Task to complete >> Edit the entries starting with the line that contains "Locate an element on the screen. The" and going on through the line that contains "Identify the location", replacing "screenshot" with "screen capture" and leaving everything else unchanged. Return only those lines, without the pictures.

Source information >>
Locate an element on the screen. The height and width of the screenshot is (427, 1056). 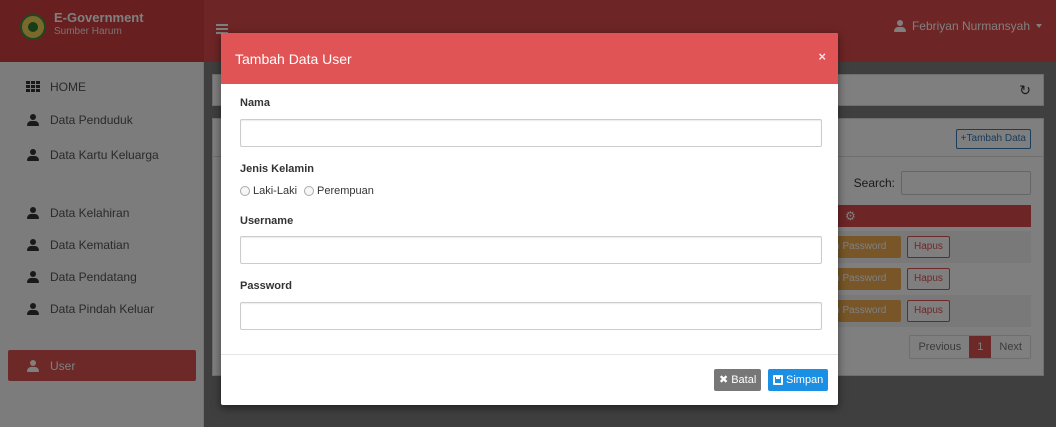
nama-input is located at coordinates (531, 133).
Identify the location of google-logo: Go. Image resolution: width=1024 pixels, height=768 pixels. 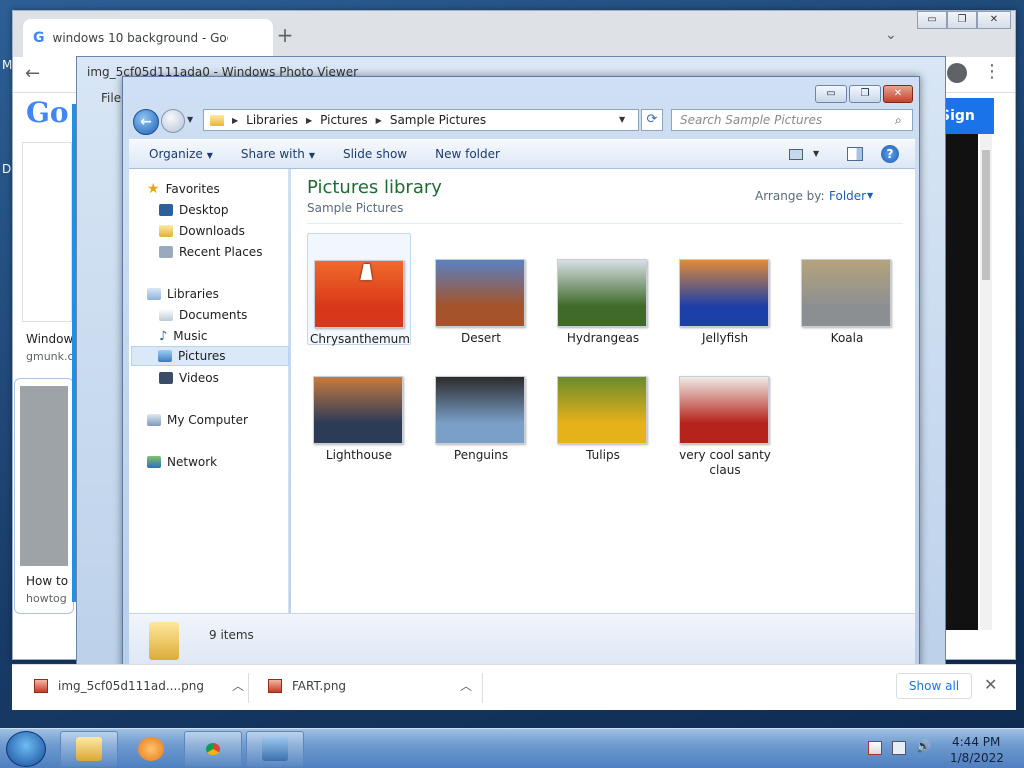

...

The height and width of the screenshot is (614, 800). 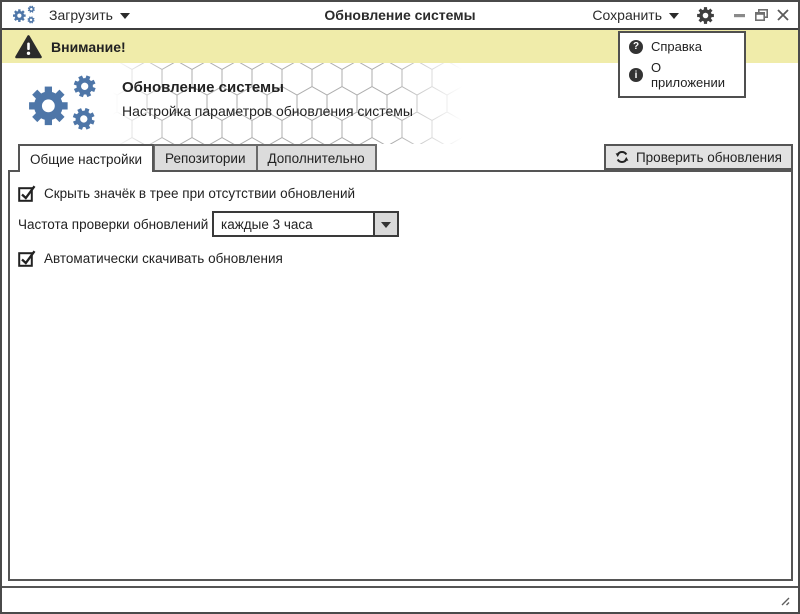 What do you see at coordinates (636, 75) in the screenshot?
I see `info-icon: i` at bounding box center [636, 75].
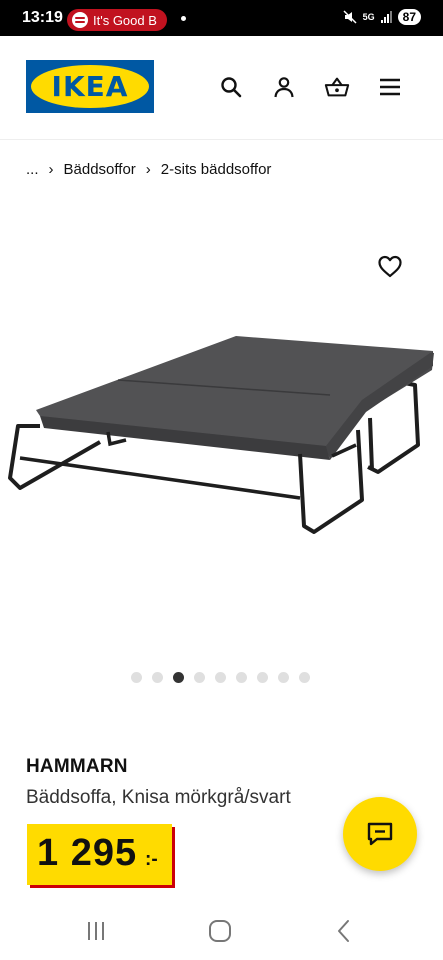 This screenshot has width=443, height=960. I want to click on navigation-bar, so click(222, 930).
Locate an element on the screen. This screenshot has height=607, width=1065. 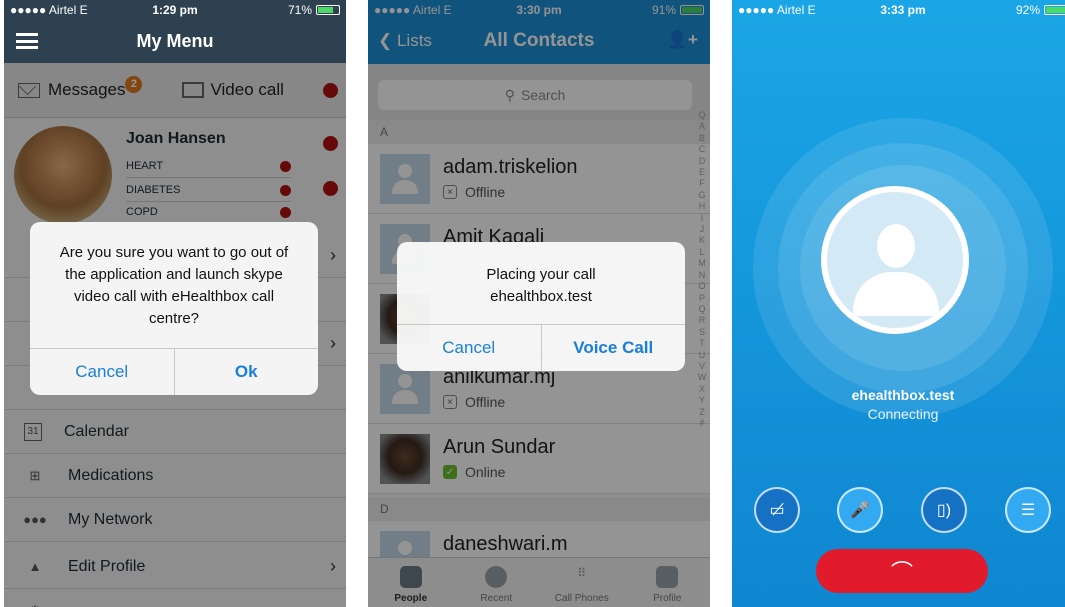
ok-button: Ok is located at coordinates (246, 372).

==

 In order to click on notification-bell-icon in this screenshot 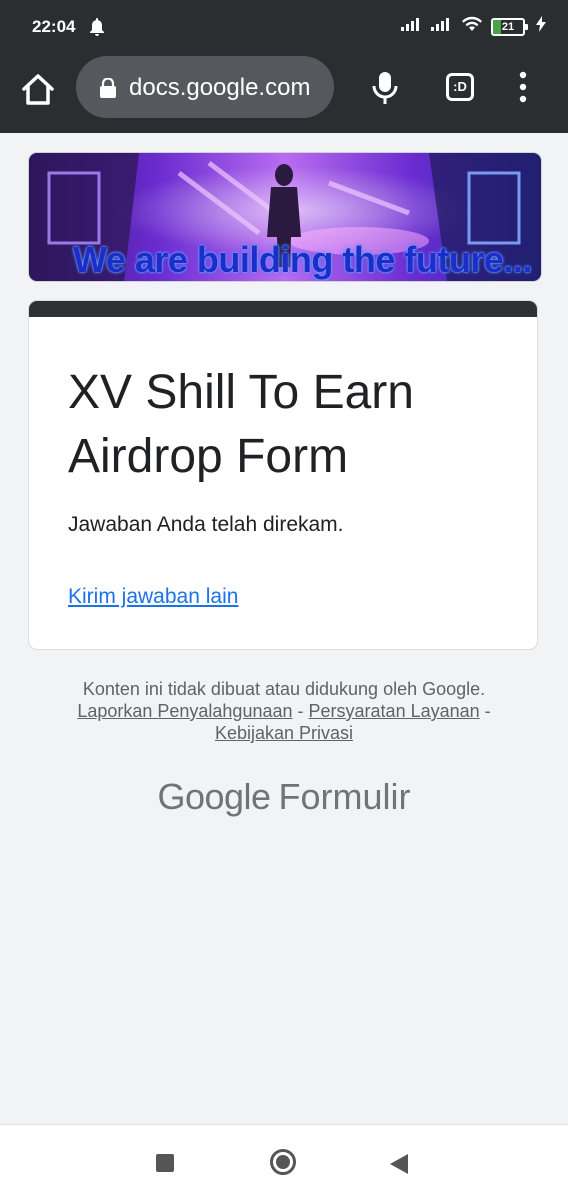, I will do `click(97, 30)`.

Answer for this exercise >>
Locate an element on the screen. The height and width of the screen capture is (427, 1056). 
nama-input is located at coordinates (531, 133).
Identify the location of google-logo: Go. Image resolution: width=1024 pixels, height=768 pixels. 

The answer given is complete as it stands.